The S&P 500 is adding an 11th sector to more accurately index real estate investments. The new sector, “Equity Real Estate Investment Trusts” will include all real estate stocks that were previously grouped into the Financials sector. While this includes traded Real Estate Investment Trusts (REITs), it does not include Mortgage Real Estate Investment Trusts, which will remain in the Financials sector.
Though real estate investments were always included in the index, listing them in their own sector will emphasize the significance of the industry. This change is expected to cause a surge of capital into REITs. Investors who maybe hadn’t considered real estate in the past, will look at it from a new perspective now. Investors who determine their investment allocations based on the S&P 500 diversification model will be able to allocate additional capital into real estate rather than having to share allocation amounts with other stocks in the Financials sector, such as banks and insurance companies.
Bank of America Merrill Lynch suggested REITs would benefit by about $8 billion of additional capital invested as a result of this change. Goldman Sachs stated they believed the change would cause an increase of about $19 billion of additional capital for REITs. And JPMorgan Chase reportedly estimated an increase for the industry of as much as $100 billion.

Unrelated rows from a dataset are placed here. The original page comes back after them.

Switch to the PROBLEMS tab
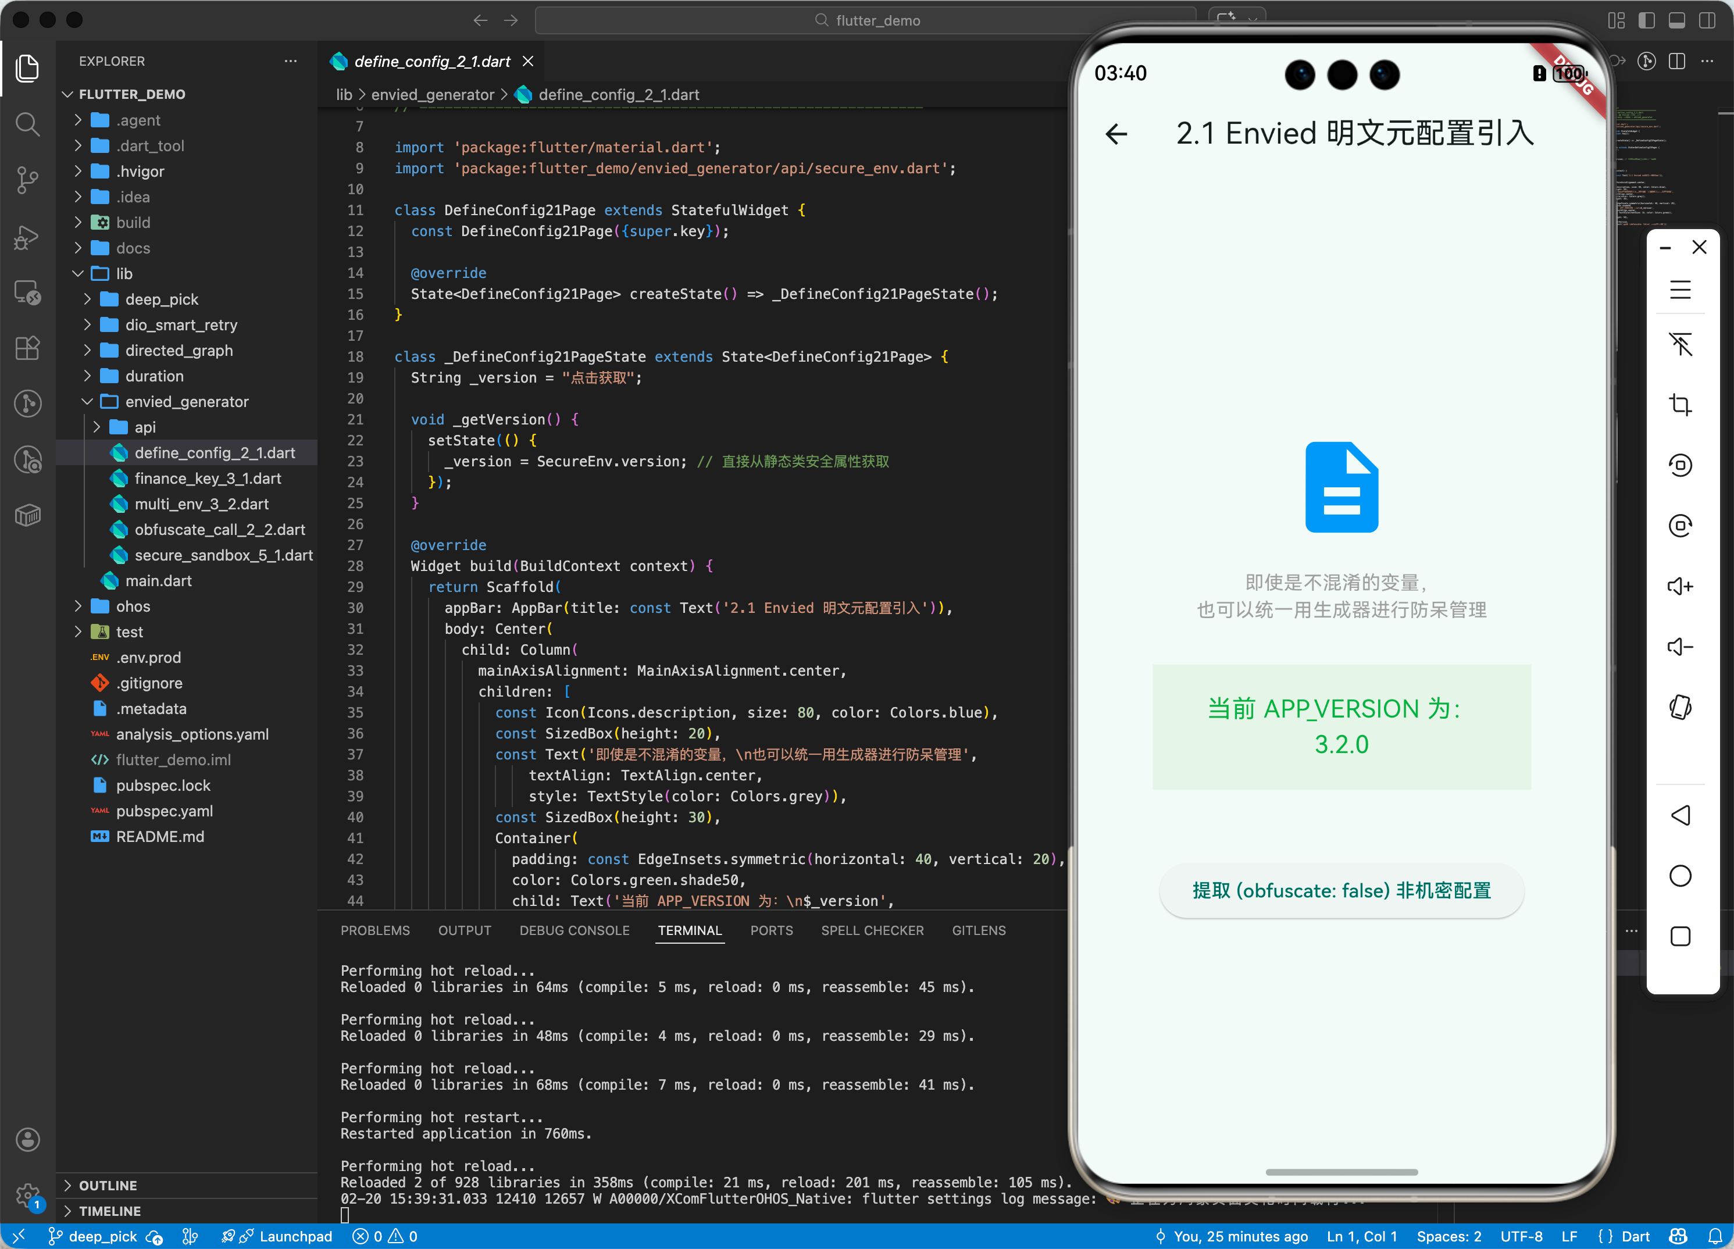Screen dimensions: 1734x1249 375,930
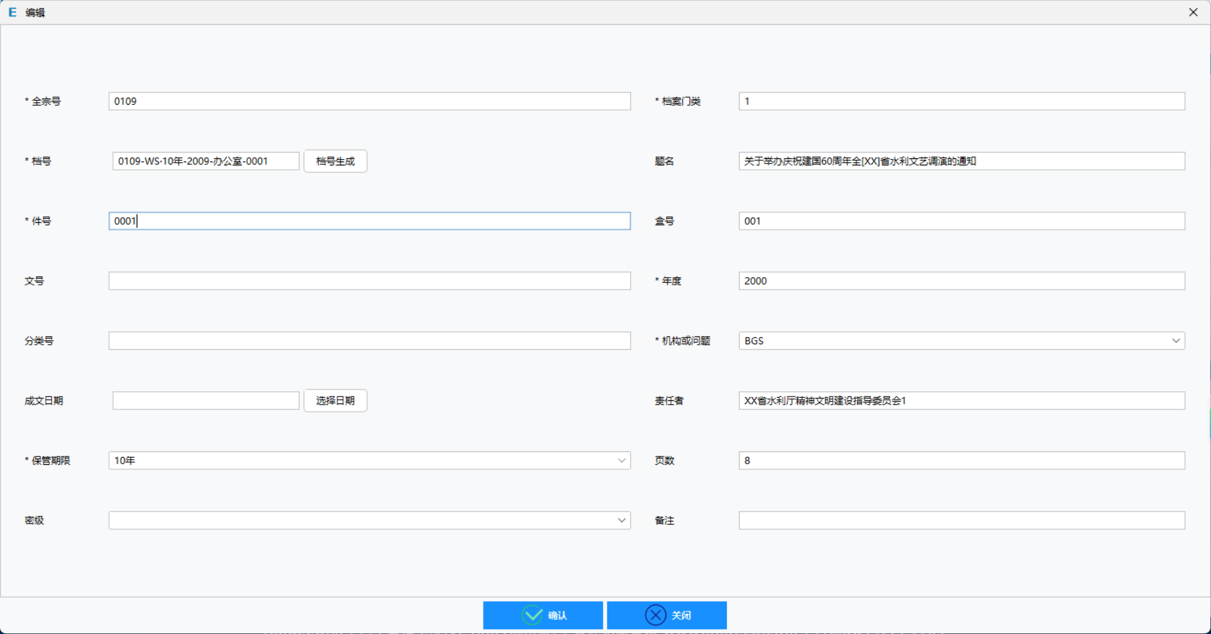Click the 档号生成 button
The image size is (1211, 634).
pyautogui.click(x=335, y=161)
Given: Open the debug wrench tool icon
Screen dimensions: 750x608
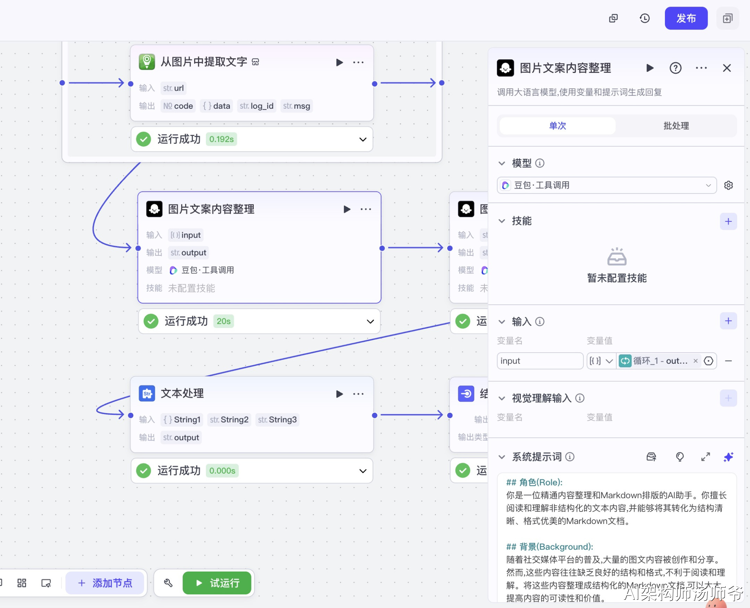Looking at the screenshot, I should pyautogui.click(x=168, y=583).
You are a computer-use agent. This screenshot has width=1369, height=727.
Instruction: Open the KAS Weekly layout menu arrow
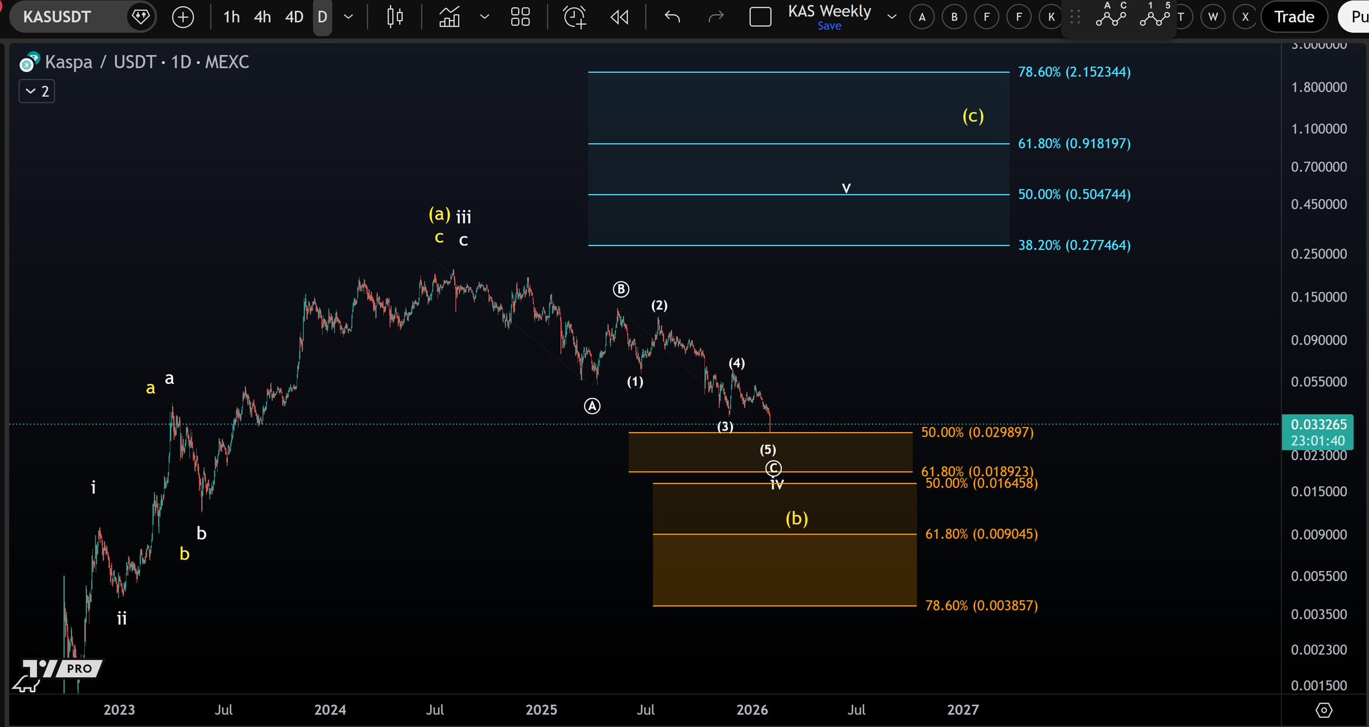tap(891, 17)
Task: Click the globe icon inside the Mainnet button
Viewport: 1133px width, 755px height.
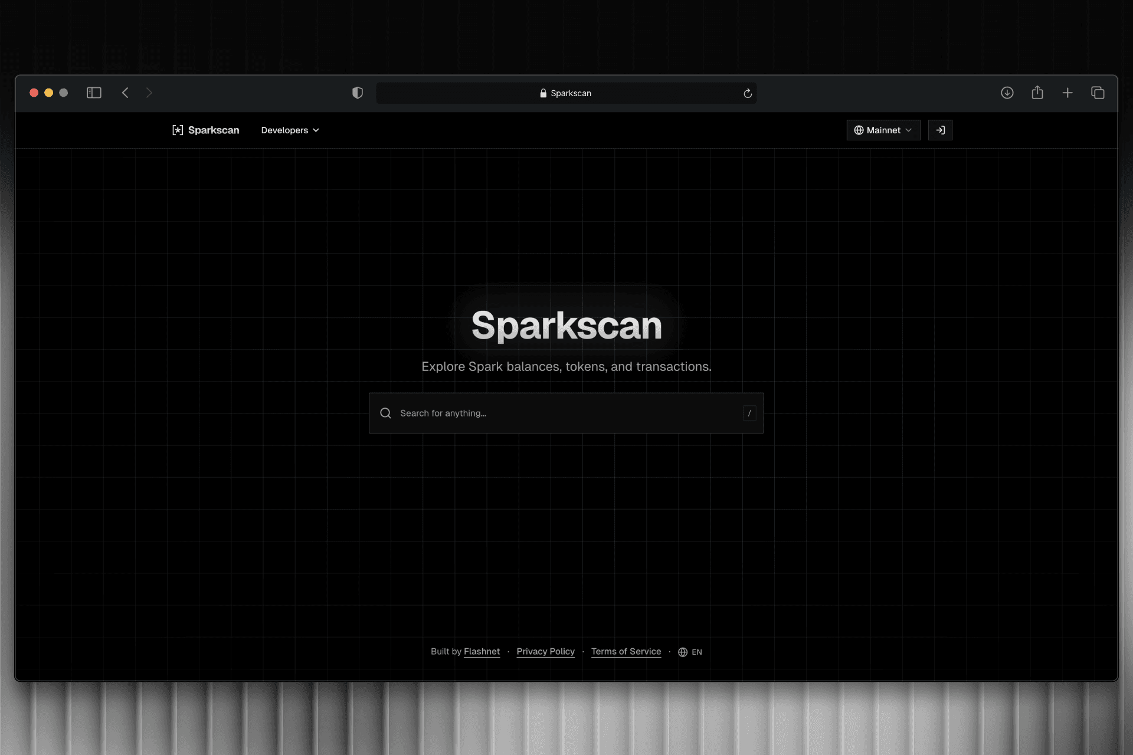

There is no question that REITs will benefit from the change; the question is simply by how much will they benefit?
The exciting thing for us is that DSTs that are part of portfolios with retail single tenant NNN leases are going to benefit too.
With billions of dollars in capital shifting into REITs, REITs are going to need to expand their portfolios to continue paying out cash flows, but they won’t be out looking to buy just any property. REITs have high standards for the properties they acquire. Because a DST that has a portfolio of properties in them, such as retail NNN lease standards can also meet the REIT property requirements. DSTs like these will be able to satisfy the new demand REITs will have for high-value properties.
DST investors are going to find themselves as big winners as a result of this new sector because much of that new capital will flow through the REITs to DSTs in exchange for investment-grade property.
As we discussed in our Plan Your Exit blog, the DST model is to acquire highly desirable, investment-grade properties that have high resale value. In addition, DST properties usually seek contracts with single, credit-rated tenants for long-term, triple-net leases that have built-in annual rate increases, further increasing the sale value of the property. DST properties are prime candidates for REITs seeking new assets.
DSTs are valuable investments because they produce, residual income throughout the life of the investment as well as the pro-rata share of deprecation, and offer growth potential at the end of the investment cycle. Now, we expect DSTs will have even stronger growth potential as a result of this shift of focus in the stock market that will provide DSTs additional opportunities to fulfill their exit strategies and give DST investors further opportunities to complete 1031 exchanges and leverage their income for greater returns in subsequent investments.